Earth, Planets Space, Vol. 51 (No. 11), pp. 1173-1180, 1999
A. Rossi1,2, F. Marzari3, and P. Farinella4
1CNUCE-CNR, Via S. Maria 36, 56126, Pisa, Italy
2Université de Paris VII - Obs. de Paris, DESPA, 92195 Meudon Principal cedex, France
3Dipartimento di Fisica, Università di Padova, Via Marzolo 8, 35131 Padova, Italy
4Dipartimento di Matematica, Università di Pisa, Via Buonarroti 2, 56127 Pisa, Italy
(Received October 12, 1998; Revised April 20, 1999; Accepted May 10, 1999)

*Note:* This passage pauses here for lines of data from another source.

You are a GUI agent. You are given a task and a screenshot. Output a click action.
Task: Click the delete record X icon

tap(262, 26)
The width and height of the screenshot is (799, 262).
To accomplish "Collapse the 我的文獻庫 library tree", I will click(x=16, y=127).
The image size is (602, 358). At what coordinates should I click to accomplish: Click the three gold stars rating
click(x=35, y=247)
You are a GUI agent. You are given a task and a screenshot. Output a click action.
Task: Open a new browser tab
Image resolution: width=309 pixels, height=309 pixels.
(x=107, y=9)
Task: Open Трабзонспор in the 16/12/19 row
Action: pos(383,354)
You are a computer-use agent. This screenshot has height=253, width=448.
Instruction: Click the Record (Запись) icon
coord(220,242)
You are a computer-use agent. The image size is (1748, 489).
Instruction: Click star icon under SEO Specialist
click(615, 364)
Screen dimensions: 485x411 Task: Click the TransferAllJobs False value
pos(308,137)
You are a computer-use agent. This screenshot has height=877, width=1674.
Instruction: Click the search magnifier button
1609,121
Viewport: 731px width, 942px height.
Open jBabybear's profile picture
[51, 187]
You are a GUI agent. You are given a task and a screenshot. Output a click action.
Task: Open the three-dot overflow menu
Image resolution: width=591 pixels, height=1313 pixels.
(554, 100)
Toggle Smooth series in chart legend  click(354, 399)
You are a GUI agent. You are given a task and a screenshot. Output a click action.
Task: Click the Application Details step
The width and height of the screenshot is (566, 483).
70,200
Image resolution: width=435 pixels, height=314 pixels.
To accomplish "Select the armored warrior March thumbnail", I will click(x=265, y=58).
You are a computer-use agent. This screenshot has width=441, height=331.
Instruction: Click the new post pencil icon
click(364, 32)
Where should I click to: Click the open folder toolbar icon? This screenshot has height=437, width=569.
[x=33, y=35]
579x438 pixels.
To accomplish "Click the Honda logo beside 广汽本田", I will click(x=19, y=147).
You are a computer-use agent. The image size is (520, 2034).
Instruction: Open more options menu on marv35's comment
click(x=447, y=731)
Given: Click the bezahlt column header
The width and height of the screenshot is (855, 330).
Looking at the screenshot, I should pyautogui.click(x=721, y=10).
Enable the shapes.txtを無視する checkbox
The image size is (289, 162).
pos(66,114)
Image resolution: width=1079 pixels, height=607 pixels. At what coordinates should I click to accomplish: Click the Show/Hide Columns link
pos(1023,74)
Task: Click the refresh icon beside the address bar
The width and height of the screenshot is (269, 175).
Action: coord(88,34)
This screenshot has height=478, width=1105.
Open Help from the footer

Abstract: The new profiles of the space missions aimed at asteroids and comets, moving from fly-bys to rendezvous and orbiting, call for new spaceflight dynamics tools capable of propagating orbits in an accurate way around these small irregular objects. Moreover, interesting celestial mechanics and planetary science problems, requiring the same sophisticated tools, have been raised by the first images of asteroids (Ida/Dactyl, Gaspra and Mathilde) taken by the Galileo and NEAR probes, and by the discovery that several near-Earth asteroids are probably binary. We have now developed two independent codes which can integrate numerically the orbits of test particles around irregularly shaped primary bodies. One is based on a representation of the central body in terms of "mascons" (discrete spherical masses), while the other one models the central body as a polyhedron with a variable number of triangular faces. To check the reliability and performances of these two codes we have performed a series of tests and compared their results. First we have used the two algorithms to calculate the gravitational potential around non-spherical bodies, and have checked that the results are similar to each other and to those of other, more common, approaches; the polyhedron model appears to be somewhat more accurate in representing the potential very close to the body's surface. Then we have run a series of orbit propagation tests, integrating several different trajectories of a test particle around a sample ellipsoid. Again the two codes give results in fair agreement with each other. By comparing these numerical results to those predicted by classical perturbation formulae, we have noted that when the orbit of the test particle gets close to the surface of the primary, the analytical approximations break down and the corresponding predictions do not match the results of the numerical integrations. This is confirmed by the fact that the agreement gets better and better for orbits farther away from the primary. Finally, we have found that in terms of CPU time requirements, the performances of the two codes are quite similar, and that the optimal choice probably depends on the specific problem under study.